Göttingen/Berlin. Zum Start ins neue Jahr wollen viele Deutsche auf Alkohol verzichten und einen „Dry January“ verbringen. Wie viel bringt die Abstinenz?

  • An Weihnachten und Silvester trinken viele Menschen mehr Alkohol
  • Deswegen wollen viele einen sogenannten Dry January einlegen und auf alkoholische Getränke verzichten
  • Wir erklären, was die Alkohol-Pause im Körper verändert

Nach den Weihnachtsfeiertagen und der Silvesterparty nehmen sich viele Deutsche jedes Jahr aufs Neue vor, in den folgenden Wochen kürzer zu treten. Nach der Weihnachtsgans, dem Silvester-Raclette und reichlich Bier, Wein und Sekt an den Feiertagen ist bei vielen Fasten angesagt. Vor allem den Alkohol wollen viele Menschen zum Jahresbeginn weglassen.

Der Trend hat sogar einen eigenen Namen: „Dry January“ - oder auf Deutsch übersetzt „trockener Januar“. Eingeführt hat ihn die britische Wohltätigkeitsorganisation Alcohol Concern, die 2014 erstmalig den Aufruf startete, einen Monat lang auf Alkohol zu verzichten. Das Konzept kam so gut an, dass es sogar von der britischen Regierung aufgenommen wurde. Im Januar 2015 wurde der „Dry January“ als offizielle Gesundheitskampagne aufgerufen. Lesen Sie auch: CO2-Steuer - Beim Heizen droht 2021 eine böse Überraschung

„Dry January“: Alkoholverzicht als psychologische Probe

Seitdem ist der „Dry January“ ein Trend, der auch in Deutschland immer mehr Anhänger gewinnt. 2017 gaben in einer Forsa-Umfrage für die Krankenkasse DAK 12 Prozent der Befragten an, dass sie 2018 weniger Alkohol trinken möchten. Warum also nicht mit einem rauschfreien Monat in das neue Jahr starten?

Seinen Alkoholkonsum überhaupt erstmal kritisch zu reflektieren, das hält Christina Rummel von der Deutschen Hauptstelle für Suchtfragen (DHS) für eine gute Idee. Der Verzicht sei auch eine psychologische Probe: „Wenn man in diesem Dry January merkt, dass man es nicht schafft, seinen Alkoholkonsum zu reduzieren, kann dies ein Anstoß sein, sich Hilfe zu holen.“ In diesem Fall hätte der Vorsatz auf jeden Fall einen Effekt.

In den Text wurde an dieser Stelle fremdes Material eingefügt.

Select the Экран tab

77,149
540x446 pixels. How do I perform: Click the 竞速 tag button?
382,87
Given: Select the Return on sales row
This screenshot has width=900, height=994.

Positive Auswirkungen des Dry January nur schwer nachweisbar

Aber wirkt sich der kurzzeitige Alkoholkonsum auch sonst positiv auf den Körper aus? Das sei nur schwer nachweisbar: „Die Evidenz ist gering, es gibt kaum Studien“, sagt Christian Sina, Direktor des Instituts für Ernährungsmedizin am Universitätsklinikum Lübeck. Lesen Sie auch: 2021 - Das ändert sich bei Hartz IV, Rente und Steuern

Trotzdem befürworten Experten einen Verzicht. Denn es gilt der Grundsatz: Je weniger Alkohol, desto besser. Das Krankheitsrisiko für Erwachsene ist laut DHS für Frauen ab zwölf Gramm reinem Alkohol pro Tag nachweislich erhöht. Das entspricht etwa 0,3 Litern Bier. Bei Männern ist der Schwellwert doppelt so hoch. Welchen Alkohol man trinkt, spielt keine Rolle.

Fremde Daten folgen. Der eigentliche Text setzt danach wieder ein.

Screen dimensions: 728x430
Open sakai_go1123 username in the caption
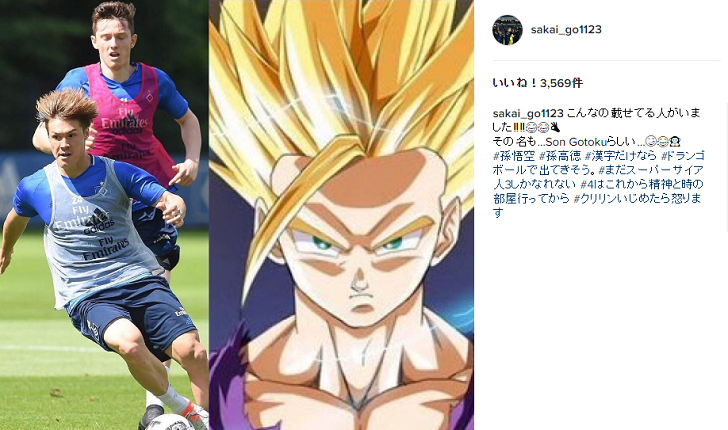point(528,113)

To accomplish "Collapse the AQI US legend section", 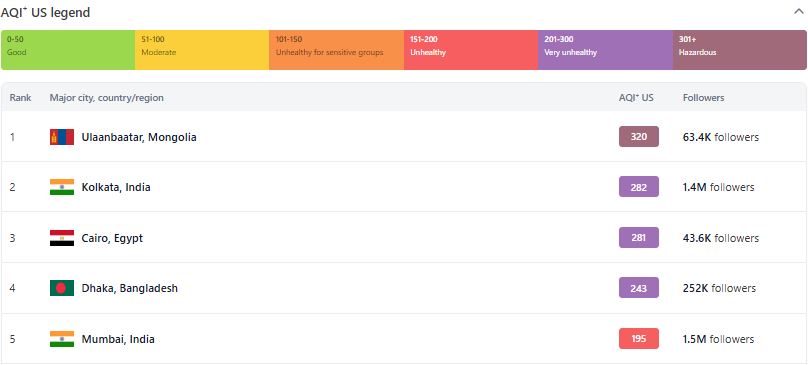I will [798, 12].
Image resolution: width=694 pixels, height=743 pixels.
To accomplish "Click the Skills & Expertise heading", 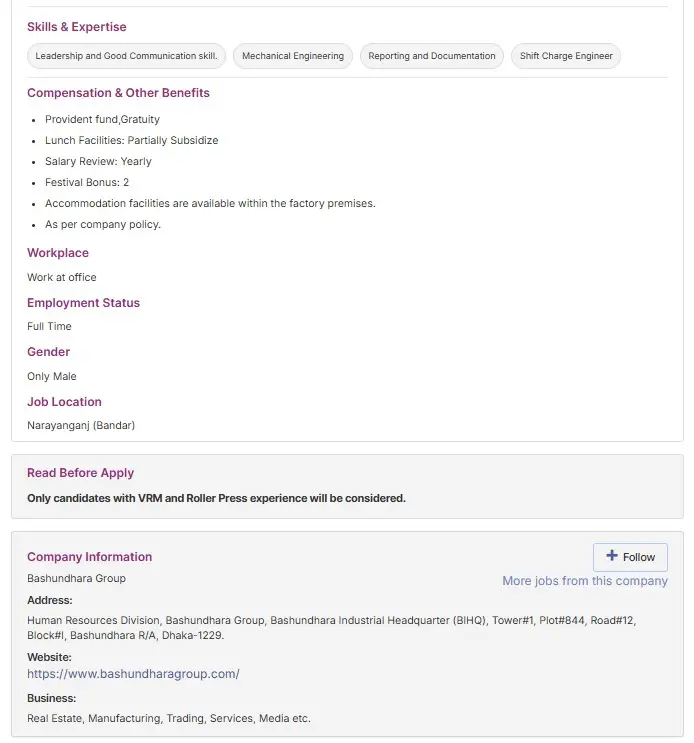I will click(77, 27).
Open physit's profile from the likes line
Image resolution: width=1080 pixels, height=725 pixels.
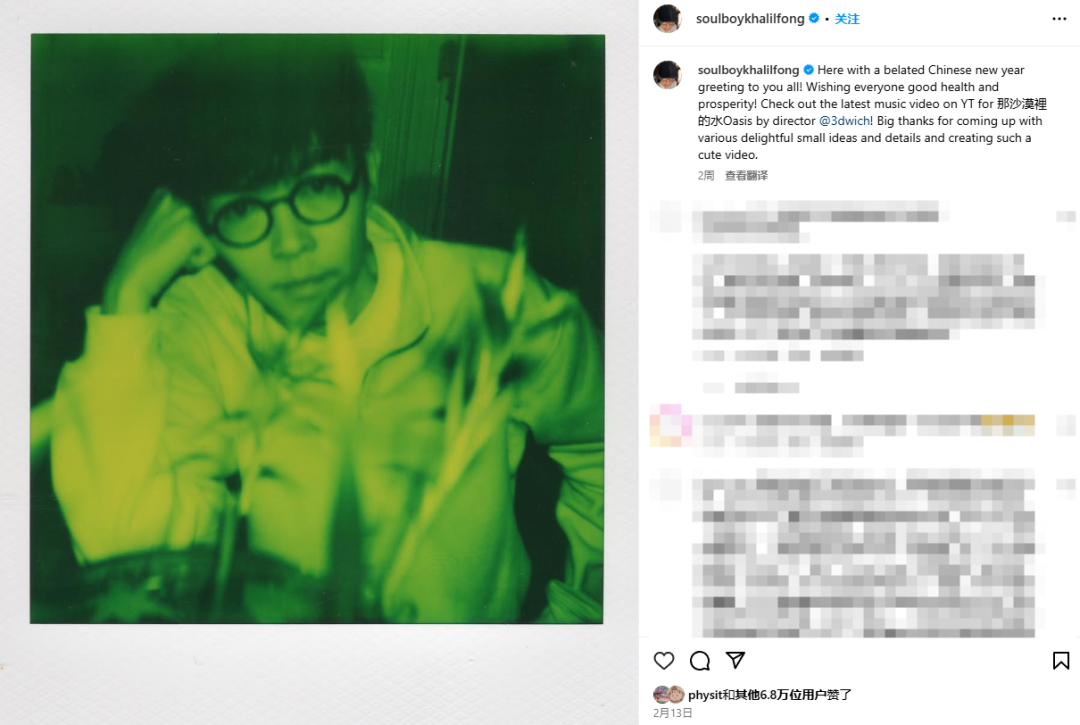point(705,695)
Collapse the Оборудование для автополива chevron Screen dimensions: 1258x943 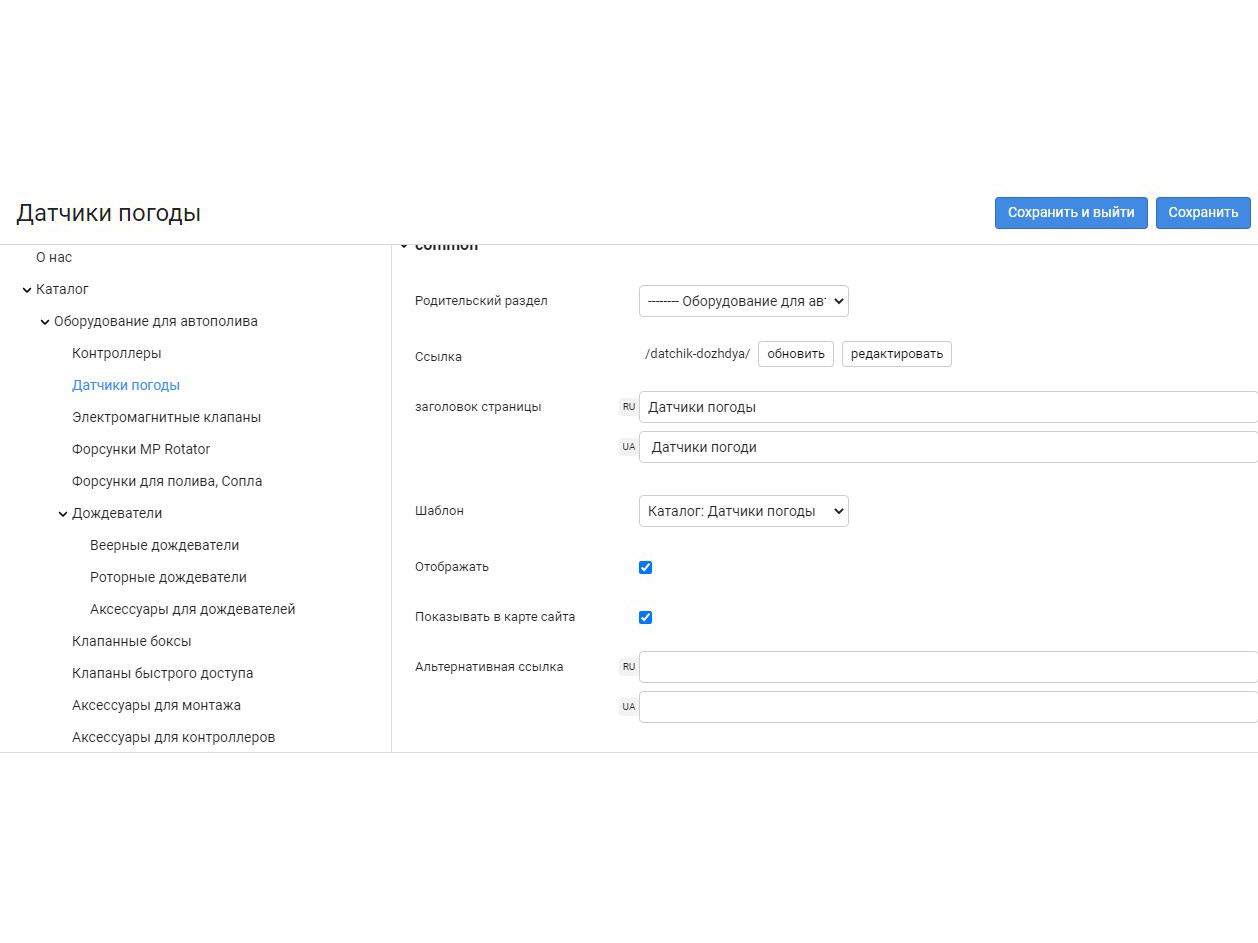[45, 322]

Leber braucht Zeit, um sich zu erholen

Umso wichtiger dafür bei diesen Zahlen: „Auch wenn man weniger trinkt, ist das Risiko für gesundheitliche Folgen nicht gleich Null“, sagt Volker Ellenrieder, Direktor der Klinik für Gastroenterologie der Universitätsmedizin Göttingen. Wer aber mehr Alkohol trinkt, kann damit seinem Körper schaden - vor allem der Leber.

„Je mehr man vorher getrunken und die Leber geschädigt hat, desto mehr Zeit braucht das Organ, um sich zu erholen“, erklärt Ellenrieder. Ein Verzicht auf Alkohol kann deshalb zumindest einigen Menschen helfen - vier oder acht Wochen Verzicht seien gut.

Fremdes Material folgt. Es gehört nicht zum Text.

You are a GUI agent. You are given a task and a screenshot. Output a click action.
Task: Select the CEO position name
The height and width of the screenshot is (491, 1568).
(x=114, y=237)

Exzessiver Alkoholkonsum kann zu Lebensgefahr führen

Gefährlich an Lebererkrankungen sei, dass sie häufig kaum auffallen. „Die Leber tut nicht weh. Müdigkeit ist der Schmerz der Leber“, sagt Volker Ellenrieder. Denn fehlende Entgiftung könne für Ablagerungen im Gehirn und damit für Müdigkeit sorgen. Allerdings verträgt die Leber viel und hat ein hohes Regenerationspotenzial. Das kann man nutzen, indem man ihr eine Weile Ruhe gönnt.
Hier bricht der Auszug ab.